EXTRACT TO READ:
+---+

Hire DDoS attack service 'legal' and connected to FBI

A service which boots websites offline for payment is legitimate, says the owner. But why a backdoor monitored by the FBI?
Written by Charlie Osborne, Contributing Writer on

A website that can be described as "DDoS for hire" is perfectly legitimate, according to the owner. Considering the FBI is secretly monitoring the site's customers through a backdoor, is that the end of the story?

Ragebooter.net is one of many sites that accepts payment — through PayPal — in order to flood sites with junk traffic, overloading servers and denying others access. The service uses a technique called DNS reflection to flood a website and amplify the amount of traffic directed at an address; the attacker is required to spoof the IP address of lookup requests and then bounce them off open domain name system servers. This has the potential to amplify a traffic torrent by up to 50 times.

However, what makes Ragebooter different is the hidden backdoor allegedly used by the Federal Bureau of Investigation, which allows the agency to secretly monitor what customers are up to.

In a recent profile of the DDoS hiring service by KrebsonSecurity reporter Brian Krebs, the owner of the site is revealed as Tennessee-based Justin Poland. After hunting down the owner through social media and securing an interview, Krebs found the proprietor unapologetic and defensive about the legality of the service. Poland told the reporter:

"Since it is a public service on a public connection to other public servers this is not illegal. Nor is spoofing the sender address. If the root user of the server does not want that used they can simply disable recursive DNS. My service is a legal testing service. How individuals use it is at their own risk and responsibilities.

I do not advertise this service anywhere nor do I entice or encourage illegal usage of the product. How the user uses it is at their own risk. I provide logs to any legal law enforcement and keep logs for up to 7 days."

+---+

RECORDS SUPPLIED:
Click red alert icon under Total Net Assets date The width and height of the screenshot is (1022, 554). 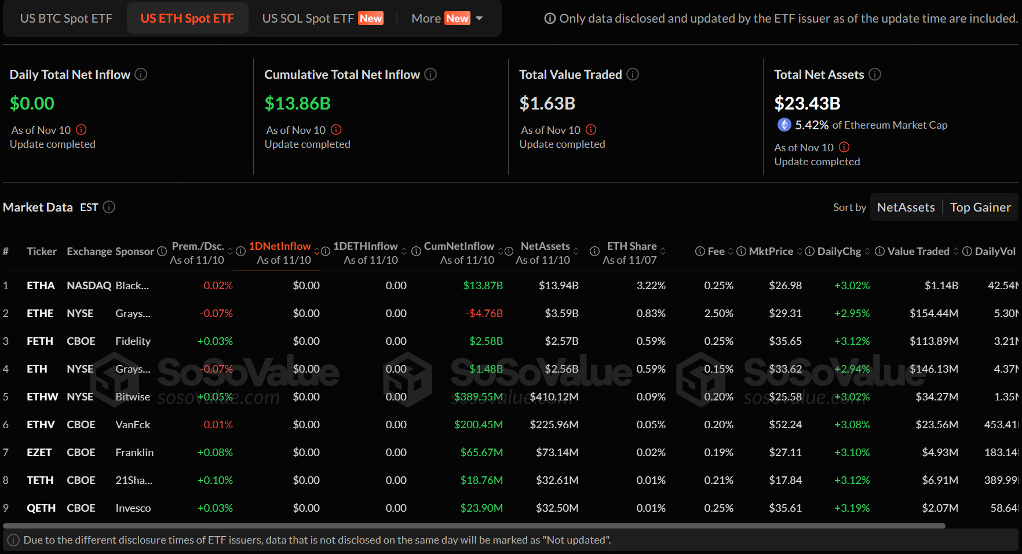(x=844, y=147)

+---+

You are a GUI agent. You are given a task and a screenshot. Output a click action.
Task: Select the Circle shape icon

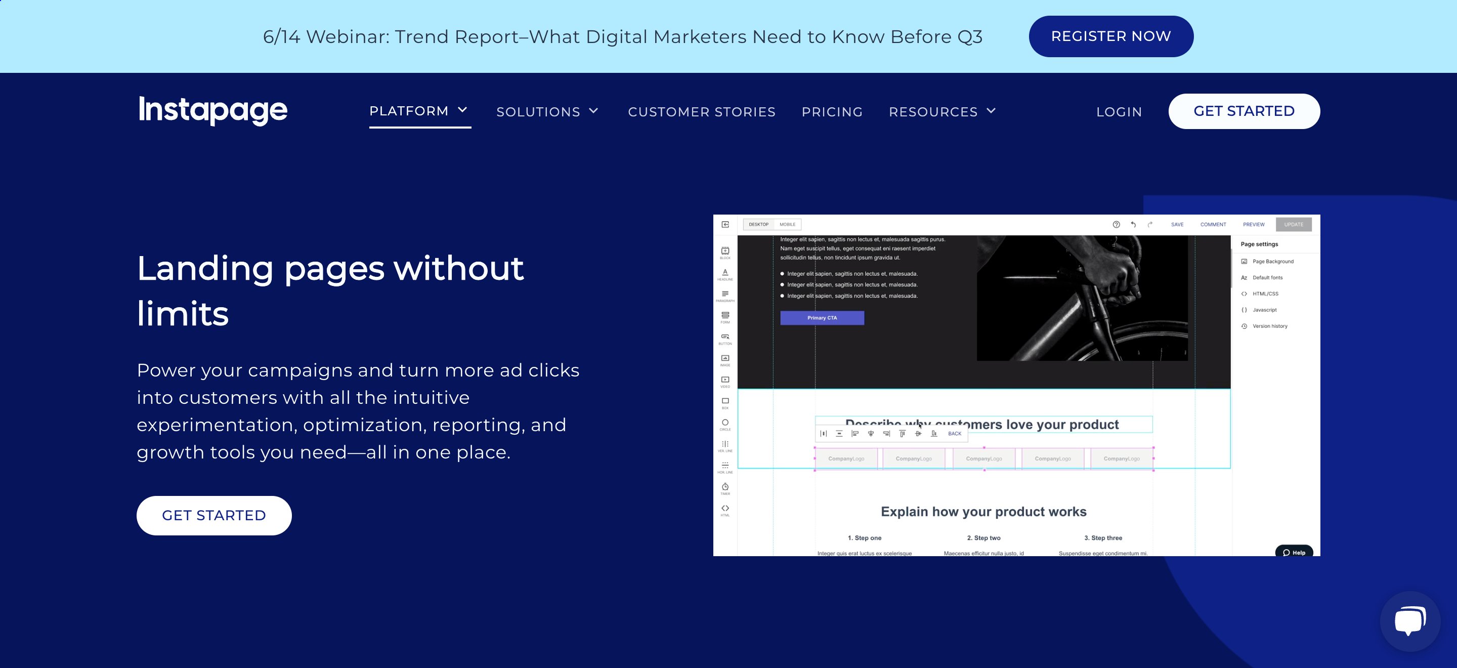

+---+

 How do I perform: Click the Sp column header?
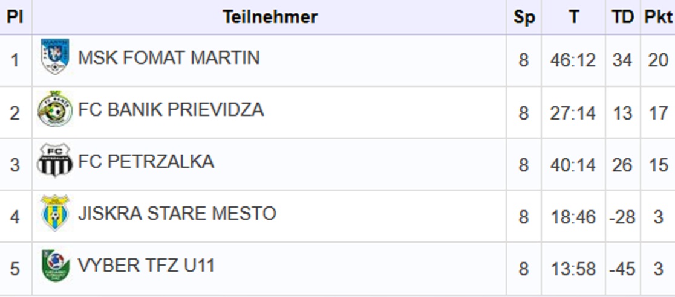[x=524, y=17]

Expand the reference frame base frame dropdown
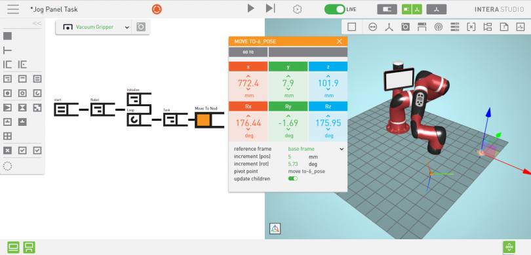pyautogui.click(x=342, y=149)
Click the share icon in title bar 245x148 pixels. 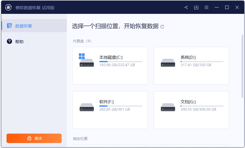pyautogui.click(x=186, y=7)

+---+

USING THE INFORMATION:
1) Summarize the article on the DDoS-for-hire service in two sentences.
2) In the article on the DDoS-for-hire service, by up to how many times can DNS reflection amplify a traffic torrent?
3) Write the next part of the article on the DDoS-for-hire service, picking up after Poland's quoted statement.

ANSWERS TO THIS EXERCISE:
1) Ragebooter.net takes payment through PayPal to flood websites with junk traffic using DNS reflection, and the FBI allegedly uses a hidden backdoor in it to secretly monitor its customers. Its owner, Tennessee-based Justin Poland, told KrebsonSecurity reporter Brian Krebs that it is a legal testing service used at each customer's own risk, and that he provides logs to law enforcement and keeps them for up to 7 days.

2) By up to 50 times.

3)
Poland then revealed that he works with the FBI, which allows the business to stay online in return for full access and the ability to monitor customer activity. The agency also added an IP logger to the backdoor system so it could log user IPs as they access the service.

Krebs recounts that Ragebooter's owner did not stipulate off-the-record conversation, and threatened to sue if the agency's involvement with the service was shared. After contacting the FBI's press office, they could neither confirm or deny Poland's claims. Spokesman for the Memphis FBI field office commented:

"People come forward all the time and make claims they are working with us, and sometimes it's true and sometimes it’s not. But it wouldn't be prudent for us to confirm that we have individuals helping us or assisting us, either because they're being good citizens or because they're somehow compelled to."

What gives the story another twist, however, is that researchers found that junk traffic floods include the ragebooter.net username. In addition, the site itself was hacked this year and the credentials of users were leaked online.

Ragebooter.net appears to account for more than 400 attacks per day.